Jump to: navigation, search

Trove-Guest-Agent-Upgrades

Revision as of 22:47, 4 March 2014 by Dan Nguyen (talk | contribs) (Guest Agent Process Upgrade Message)

Introduction

This article describes the design for Guest Agent upgrades in Trove. Currently Guest Agent upgrades are implemented through external deployment tools that push new code to each guest instance. Usually the same deployment tools for upgrading the control plane handles guest agent upgrades.
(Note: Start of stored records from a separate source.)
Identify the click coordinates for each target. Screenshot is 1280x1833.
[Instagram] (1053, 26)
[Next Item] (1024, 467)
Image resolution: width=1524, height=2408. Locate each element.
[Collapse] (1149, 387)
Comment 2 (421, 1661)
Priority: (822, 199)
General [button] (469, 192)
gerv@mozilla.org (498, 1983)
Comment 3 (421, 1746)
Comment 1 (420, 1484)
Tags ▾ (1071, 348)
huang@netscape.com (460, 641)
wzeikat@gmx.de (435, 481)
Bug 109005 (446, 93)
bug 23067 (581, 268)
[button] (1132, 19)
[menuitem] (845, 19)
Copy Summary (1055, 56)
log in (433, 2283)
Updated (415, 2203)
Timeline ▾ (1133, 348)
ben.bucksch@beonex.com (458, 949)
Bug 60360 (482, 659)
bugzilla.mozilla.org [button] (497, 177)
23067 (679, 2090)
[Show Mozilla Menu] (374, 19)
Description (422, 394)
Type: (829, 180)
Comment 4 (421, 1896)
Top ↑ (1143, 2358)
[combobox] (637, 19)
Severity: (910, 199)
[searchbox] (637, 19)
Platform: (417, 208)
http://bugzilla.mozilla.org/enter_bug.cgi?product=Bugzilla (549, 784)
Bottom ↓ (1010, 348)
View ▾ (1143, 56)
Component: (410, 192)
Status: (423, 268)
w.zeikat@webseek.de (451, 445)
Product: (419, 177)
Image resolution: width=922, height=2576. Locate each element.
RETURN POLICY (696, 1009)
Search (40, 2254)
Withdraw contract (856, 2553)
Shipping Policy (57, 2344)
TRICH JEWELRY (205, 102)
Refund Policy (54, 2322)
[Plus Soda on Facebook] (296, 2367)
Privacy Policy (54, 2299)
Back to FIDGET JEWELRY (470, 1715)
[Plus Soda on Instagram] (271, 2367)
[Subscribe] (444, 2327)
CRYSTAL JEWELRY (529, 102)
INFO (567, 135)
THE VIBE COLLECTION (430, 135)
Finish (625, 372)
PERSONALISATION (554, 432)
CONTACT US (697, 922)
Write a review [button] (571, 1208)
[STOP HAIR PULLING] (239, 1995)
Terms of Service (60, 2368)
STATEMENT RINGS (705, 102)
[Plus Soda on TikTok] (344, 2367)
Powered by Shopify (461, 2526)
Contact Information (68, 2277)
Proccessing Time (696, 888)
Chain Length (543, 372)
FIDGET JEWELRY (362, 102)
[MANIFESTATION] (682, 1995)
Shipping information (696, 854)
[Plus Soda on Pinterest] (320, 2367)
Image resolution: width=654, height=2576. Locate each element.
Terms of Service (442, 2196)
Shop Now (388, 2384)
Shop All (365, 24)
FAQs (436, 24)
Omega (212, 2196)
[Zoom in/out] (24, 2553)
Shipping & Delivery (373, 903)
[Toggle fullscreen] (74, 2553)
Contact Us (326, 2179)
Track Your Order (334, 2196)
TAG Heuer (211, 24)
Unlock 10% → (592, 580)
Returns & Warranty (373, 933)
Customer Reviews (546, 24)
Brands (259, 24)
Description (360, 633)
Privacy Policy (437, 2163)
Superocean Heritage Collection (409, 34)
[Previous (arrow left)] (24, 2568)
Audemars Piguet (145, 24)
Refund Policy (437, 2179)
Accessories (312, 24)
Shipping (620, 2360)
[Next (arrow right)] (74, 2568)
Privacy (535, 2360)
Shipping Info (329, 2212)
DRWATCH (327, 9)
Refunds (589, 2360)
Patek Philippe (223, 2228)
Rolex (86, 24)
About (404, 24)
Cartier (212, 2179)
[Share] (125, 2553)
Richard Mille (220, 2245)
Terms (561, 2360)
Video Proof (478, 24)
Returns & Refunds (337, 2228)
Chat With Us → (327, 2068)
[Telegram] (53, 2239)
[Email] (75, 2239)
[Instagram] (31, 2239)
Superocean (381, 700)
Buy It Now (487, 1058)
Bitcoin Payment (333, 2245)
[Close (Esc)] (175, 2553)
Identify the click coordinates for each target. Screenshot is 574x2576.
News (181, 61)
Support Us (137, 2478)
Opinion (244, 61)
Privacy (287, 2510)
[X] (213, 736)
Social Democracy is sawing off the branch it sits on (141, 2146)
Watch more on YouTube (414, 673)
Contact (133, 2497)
This can create a bottle neck on the deployment infrastructure.

Goals

  1. Version the RPC API and tie it to the API version (see nova for examples)
    • This is to help prevent non-backward compatibility between the Trove API and the guest but is not necessarily a dependency for upgrades
  2. Implement a notification based upgrade path for guest agent
  3. Allow for different upgrade strategies (swift, jenkins, local disk, rysnc, etc)
  4. Avoid upgrading during times when guest agents are doing other work (i.e. backups, resize, restart)
    • This doesn't seem to be a concern given that the agent can only handle a single message at a time
  5. Reduce overall downtime during upgrade cycles

Description

Configuration

New properties will be added to the trove configs to allow:

  • Enabling/Disabling Guest Agent Upgrades
guest_automatic_updates: False
  • Specifying an upgrade strategy
guest_upgrade_strategy: swift

Affected Trove Components

  • python-troveclient (optional)
  • trove admin API
  • guest agent

Schema Changes

Upgrades.png

Workflow

1. An external process (outside of Trove) will create an upgrade package or artifact
* It's possible the admin may want to trigger an automatic backup at this point

Workflow0.png

2. An Admin user will notify a Guest Agent that an upgrade is available through the Trove Management API
3. The Guest Agent will process the RPC message created by the API call and handle the upgrade accordingly

Workflow1.png

4. The Guest Agent will download the package from the location specified in the RPC message

Workflow2.png

Guest Agent Message Handling

1. Guest agent will handle the message for upgrading to a particular version
2. Simple validation on the message will occur after the message is parsed 
    a. Check the strategy type, check to see if guest_automatic_updates is enabled
    b. Check the location of the package in the message and whether it exists
3. Record the upgrade 'event' in the Trove upgrades database table
4. Execute or process the message

Message handling.png

Guest Agent Process Upgrade Message

1. Choose the correct strategy to process the upgrade
2. Download the file from the given location (retry n-times before Failing)
3. Decrypt the package
4. Validate the package
    a. check size, check version, checksum, format etc
5. Install the package (pip install)
6. Restart (retry n-times before Failing)

Ga processing.png

* on start up update the status of the upgrade to SUCCESS
** if start up fails try to install the last known working version, record the status as FAILED
    I can see this being a config value that gets updated or a file that is written to disk on the instance

Trove Management REST API

Create a notification request to upgrade an trove guest agent

Relative URL:  /v1.0/{admin_tenant_id}/mgmt/upgrades

HTTP Method: POST

HTTP Headers:
  Accept: application/json
  Content-Type: application/json 
  User-Agent: python-troveclient 
  X-Auth-Project-Id: tenant_name 
  X-Auth-Token: HPAuth10_xxxx 

HTTP Post Body
{
    "instance_id": '<UUID>'
    "instance_version": "v1.0.1",
    "strategy": "swift",
    "location": "http://swift/tenant/container/trove-guestagent-v1.0.1.tar.gz"
}

Trove RPC API

unpacked context

{
   ...
    "is_admin": True,
    "tenant":"<SANITIZED>",
    "method": "upgrade",
    "instance_id": '<UUID>'
    "instance_version": "v1.0.1",
    "strategy": "swift",
    "location": "http://swift/tenant/container/trove-guestagent-v1.0.1.tar.gz"
}

Versioning and Package Validation

  • The Guest Agent will be responsible for validating the package before upgrading

Scenarios

  1. What happens when the Guest Agent is in a non-upgradeable state? (backup/restore, resize, restart, error)
    • The message should remain in the queue until the next time the Guest Agent checks and the state is in 'Running'
  2. What happens when an upgrade fails, and how does that feedback to Trove?
    • Record it as a FAIL in the Trove Database, Admin will have to query.
  3. Can we rollback or install a previous version?